The Senatorial Speeches at the Beginning of Supreme Court Nomination Hearings Should Be Sh*tcanned

Charles Pierce / Esquire
The Senatorial Speeches at the Beginning of Supreme Court Nomination Hearings Should Be Sh*tcanned Senators Graham and Grassley. (photo: J. Scott Applewhite/Getty Images)

Submit your statements in writing and get on with it.

'If I were king of the forest, I would pass a rule for the Senate by which every opening statement by any senator in a confirmation hearing would be sent in writing to the committee chairman and entered into the record as written. That way, the first day of the hearings would consist of the nominee’s opening statement and then everybody could go home for the day. I came to this conclusion while watching the beginning session of the Senate Judiciary Committee hearing into the nomination of Judge Ketanji Brown Jackson to the Supreme Court. Herewith, my evaluation of the pros and cons of such a change.

Downside:

  1. No chance of hearing Senator Sheldon Whitehouse explain to his Republican colleagues that, if they want to bring some bullshit about “outside groups” and “dark money” supporting the nominee, he has several barges worth of receipts concerning the Federalist Society and its wingnut front groups conveniently moored along the Potomac.

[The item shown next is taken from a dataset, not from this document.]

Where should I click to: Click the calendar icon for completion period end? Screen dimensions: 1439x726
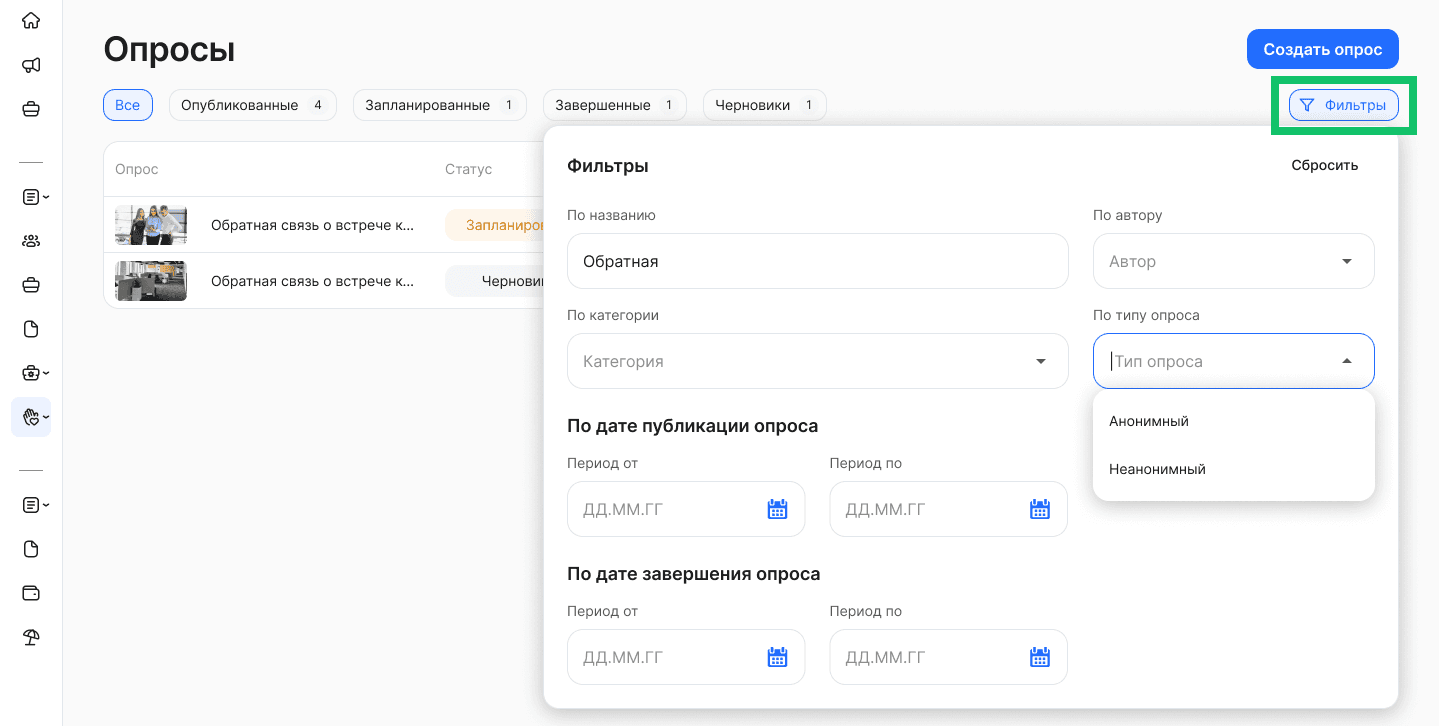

  2. No chance to hear Senator Amy Klobuchar diss the Hapsburgs and silos, the latter a risky choice for a senator from Minnesota.

  3. No chance to hear Chuck Grassley wrestle with some absurd metaphor about elephants in mouseholes.

  4. No chance to see the nominee look at Tailgunner Ted Cruz in such a way as to become the living embodiment of the phrase, “Oh, please.”

Upside:

  1. Not having to listen to endless whinging about what happened to poor Brett Kavanaugh, and poor Robert Bork, and poor Janice Rogers Brown.

  2. Not having to listen to Young Ben Sasse give us a demonstration of When Middle School Civics Goes Horribly Wrong while throwing an elbow into the doctrine of unenumerated powers along the way.

  3. Not having to listen to Huckleberry Graham’s patented syrupy passive-aggression. I swear you could grease up an 18-wheeler with a paragraph of his rhetoric.

  4. Not having to listen to konztitooshunal skolar Mike Lee explain that, “The Constitution, written by wise men over 200 years ago. Wise men who I believe were raised up by almighty God for that very purpose.” And, in the Beyond, James Madison comes to the sad realization that his life’s work had no purpose.

  5. Not having to watch Tailgunner Ted Cruz mistake a Senate hearing room for an afternoon session at CPAC, thereby prompting the aforementioned look from the nominee.

  6. Not having to watch as the Reconstruction Amendments are simply read out of American constitutional history—“Cancelled,” if you will—in favor of a conservative concept of retroactive clairvoyance about what a bunch of 18th-century lawyers and slavers, and both, were thinking.

I’ll take the swap, actually. More to follow, I’m sure.